> [Problem description]: Word for word, restate every entry shown below.

§

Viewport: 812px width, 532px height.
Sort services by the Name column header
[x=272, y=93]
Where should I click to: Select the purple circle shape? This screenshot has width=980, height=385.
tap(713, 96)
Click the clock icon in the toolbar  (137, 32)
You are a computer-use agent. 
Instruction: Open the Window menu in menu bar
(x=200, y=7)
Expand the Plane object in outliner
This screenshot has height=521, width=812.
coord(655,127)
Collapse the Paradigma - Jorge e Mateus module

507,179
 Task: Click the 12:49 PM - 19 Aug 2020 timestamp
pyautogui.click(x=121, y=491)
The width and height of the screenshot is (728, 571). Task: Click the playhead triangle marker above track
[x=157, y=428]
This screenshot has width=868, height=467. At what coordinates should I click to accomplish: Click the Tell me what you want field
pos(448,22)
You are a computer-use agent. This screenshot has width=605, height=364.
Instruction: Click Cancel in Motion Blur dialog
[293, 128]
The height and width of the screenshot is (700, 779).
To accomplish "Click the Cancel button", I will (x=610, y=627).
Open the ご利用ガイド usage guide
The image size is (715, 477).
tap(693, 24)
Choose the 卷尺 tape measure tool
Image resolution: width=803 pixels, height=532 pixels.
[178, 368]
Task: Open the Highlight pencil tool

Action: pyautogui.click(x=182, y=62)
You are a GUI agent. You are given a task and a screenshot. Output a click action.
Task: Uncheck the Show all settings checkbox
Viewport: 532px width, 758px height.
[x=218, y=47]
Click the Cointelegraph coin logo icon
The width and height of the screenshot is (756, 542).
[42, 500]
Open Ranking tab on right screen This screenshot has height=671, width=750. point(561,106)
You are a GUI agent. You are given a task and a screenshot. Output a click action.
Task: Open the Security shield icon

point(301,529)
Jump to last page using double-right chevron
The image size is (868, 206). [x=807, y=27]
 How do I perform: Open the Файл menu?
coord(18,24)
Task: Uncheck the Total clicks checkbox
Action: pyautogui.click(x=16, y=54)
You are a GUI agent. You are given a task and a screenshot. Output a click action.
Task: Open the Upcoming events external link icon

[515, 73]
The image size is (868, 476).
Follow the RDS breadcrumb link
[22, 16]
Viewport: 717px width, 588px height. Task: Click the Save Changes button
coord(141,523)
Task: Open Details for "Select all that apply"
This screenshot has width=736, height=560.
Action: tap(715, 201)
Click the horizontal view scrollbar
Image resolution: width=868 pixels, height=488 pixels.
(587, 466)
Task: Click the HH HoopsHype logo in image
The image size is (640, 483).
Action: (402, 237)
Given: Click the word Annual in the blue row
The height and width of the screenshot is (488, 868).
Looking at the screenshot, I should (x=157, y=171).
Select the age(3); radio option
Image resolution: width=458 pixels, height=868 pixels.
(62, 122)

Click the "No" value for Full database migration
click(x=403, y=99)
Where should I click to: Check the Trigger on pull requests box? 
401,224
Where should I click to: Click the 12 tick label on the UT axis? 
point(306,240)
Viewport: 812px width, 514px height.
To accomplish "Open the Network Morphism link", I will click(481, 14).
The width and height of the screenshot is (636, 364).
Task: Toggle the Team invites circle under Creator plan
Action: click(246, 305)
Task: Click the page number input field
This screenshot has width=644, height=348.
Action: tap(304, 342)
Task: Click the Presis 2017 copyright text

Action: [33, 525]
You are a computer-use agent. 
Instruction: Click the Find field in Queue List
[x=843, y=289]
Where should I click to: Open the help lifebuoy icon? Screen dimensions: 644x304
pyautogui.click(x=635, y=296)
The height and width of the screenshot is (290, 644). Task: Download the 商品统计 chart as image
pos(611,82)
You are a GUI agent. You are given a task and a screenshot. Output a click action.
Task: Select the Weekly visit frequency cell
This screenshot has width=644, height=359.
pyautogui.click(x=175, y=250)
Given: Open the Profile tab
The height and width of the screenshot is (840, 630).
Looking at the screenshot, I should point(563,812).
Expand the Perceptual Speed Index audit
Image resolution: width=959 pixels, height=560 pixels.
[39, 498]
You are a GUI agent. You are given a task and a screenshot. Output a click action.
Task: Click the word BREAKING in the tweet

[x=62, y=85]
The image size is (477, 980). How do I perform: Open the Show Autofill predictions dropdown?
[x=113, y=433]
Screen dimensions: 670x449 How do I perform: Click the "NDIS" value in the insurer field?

§

> [Response to the exercise]:
Viewport: 812px width, 532px height.
Sort services by the Name column header
[x=272, y=93]
Where should I click to: Select the purple circle shape? This screenshot has width=980, height=385.
tap(713, 96)
Click the clock icon in the toolbar  (137, 32)
You are a computer-use agent. 
Instruction: Open the Window menu in menu bar
(x=200, y=7)
Expand the Plane object in outliner
This screenshot has height=521, width=812.
coord(655,127)
Collapse the Paradigma - Jorge e Mateus module

507,179
 Task: Click the 12:49 PM - 19 Aug 2020 timestamp
pyautogui.click(x=121, y=491)
The width and height of the screenshot is (728, 571). Task: Click the playhead triangle marker above track
[x=157, y=428]
This screenshot has width=868, height=467. At what coordinates should I click to accomplish: Click the Tell me what you want field
pos(448,22)
You are a computer-use agent. This screenshot has width=605, height=364.
Instruction: Click Cancel in Motion Blur dialog
[293, 128]
The height and width of the screenshot is (700, 779).
To accomplish "Click the Cancel button", I will (x=610, y=627).
Open the ご利用ガイド usage guide
The image size is (715, 477).
tap(693, 24)
Choose the 卷尺 tape measure tool
Image resolution: width=803 pixels, height=532 pixels.
[178, 368]
Task: Open the Highlight pencil tool

Action: pyautogui.click(x=182, y=62)
You are a GUI agent. You are given a task and a screenshot. Output a click action.
Task: Uncheck the Show all settings checkbox
Viewport: 532px width, 758px height.
[x=218, y=47]
Click the Cointelegraph coin logo icon
The width and height of the screenshot is (756, 542).
[42, 500]
Open Ranking tab on right screen This screenshot has height=671, width=750. point(561,106)
You are a GUI agent. You are given a task and a screenshot. Output a click action.
Task: Open the Security shield icon

point(301,529)
Jump to last page using double-right chevron
The image size is (868, 206). [x=807, y=27]
 How do I perform: Open the Файл menu?
coord(18,24)
Task: Uncheck the Total clicks checkbox
Action: pyautogui.click(x=16, y=54)
You are a GUI agent. You are given a task and a screenshot. Output a click action.
Task: Open the Upcoming events external link icon

[515, 73]
The image size is (868, 476).
Follow the RDS breadcrumb link
[22, 16]
Viewport: 717px width, 588px height. Task: Click the Save Changes button
coord(141,523)
Task: Open Details for "Select all that apply"
This screenshot has width=736, height=560.
Action: tap(715, 201)
Click the horizontal view scrollbar
Image resolution: width=868 pixels, height=488 pixels.
(587, 466)
Task: Click the HH HoopsHype logo in image
The image size is (640, 483).
Action: (402, 237)
Given: Click the word Annual in the blue row
The height and width of the screenshot is (488, 868).
Looking at the screenshot, I should (x=157, y=171).
Select the age(3); radio option
Image resolution: width=458 pixels, height=868 pixels.
(62, 122)

Click the "No" value for Full database migration
click(x=403, y=99)
Where should I click to: Check the Trigger on pull requests box? 
401,224
Where should I click to: Click the 12 tick label on the UT axis? 
point(306,240)
Viewport: 812px width, 514px height.
To accomplish "Open the Network Morphism link", I will click(481, 14).
The width and height of the screenshot is (636, 364).
Task: Toggle the Team invites circle under Creator plan
Action: click(246, 305)
Task: Click the page number input field
This screenshot has width=644, height=348.
Action: tap(304, 342)
Task: Click the Presis 2017 copyright text

Action: [33, 525]
You are a computer-use agent. 
Instruction: Click the Find field in Queue List
[x=843, y=289]
Where should I click to: Open the help lifebuoy icon? Screen dimensions: 644x304
pyautogui.click(x=635, y=296)
The height and width of the screenshot is (290, 644). Task: Download the 商品统计 chart as image
pos(611,82)
You are a GUI agent. You are given a task and a screenshot. Output a click action.
Task: Select the Weekly visit frequency cell
This screenshot has width=644, height=359.
pyautogui.click(x=175, y=250)
Given: Open the Profile tab
The height and width of the screenshot is (840, 630).
Looking at the screenshot, I should point(563,812).
Expand the Perceptual Speed Index audit
Image resolution: width=959 pixels, height=560 pixels.
[39, 498]
You are a GUI agent. You are given a task and a screenshot. Output a click action.
Task: Click the word BREAKING in the tweet

[x=62, y=85]
The image size is (477, 980). How do I perform: Open the Show Autofill predictions dropdown?
[x=113, y=433]
Screen dimensions: 670x449 How do I perform: Click the "NDIS" value in the insurer field?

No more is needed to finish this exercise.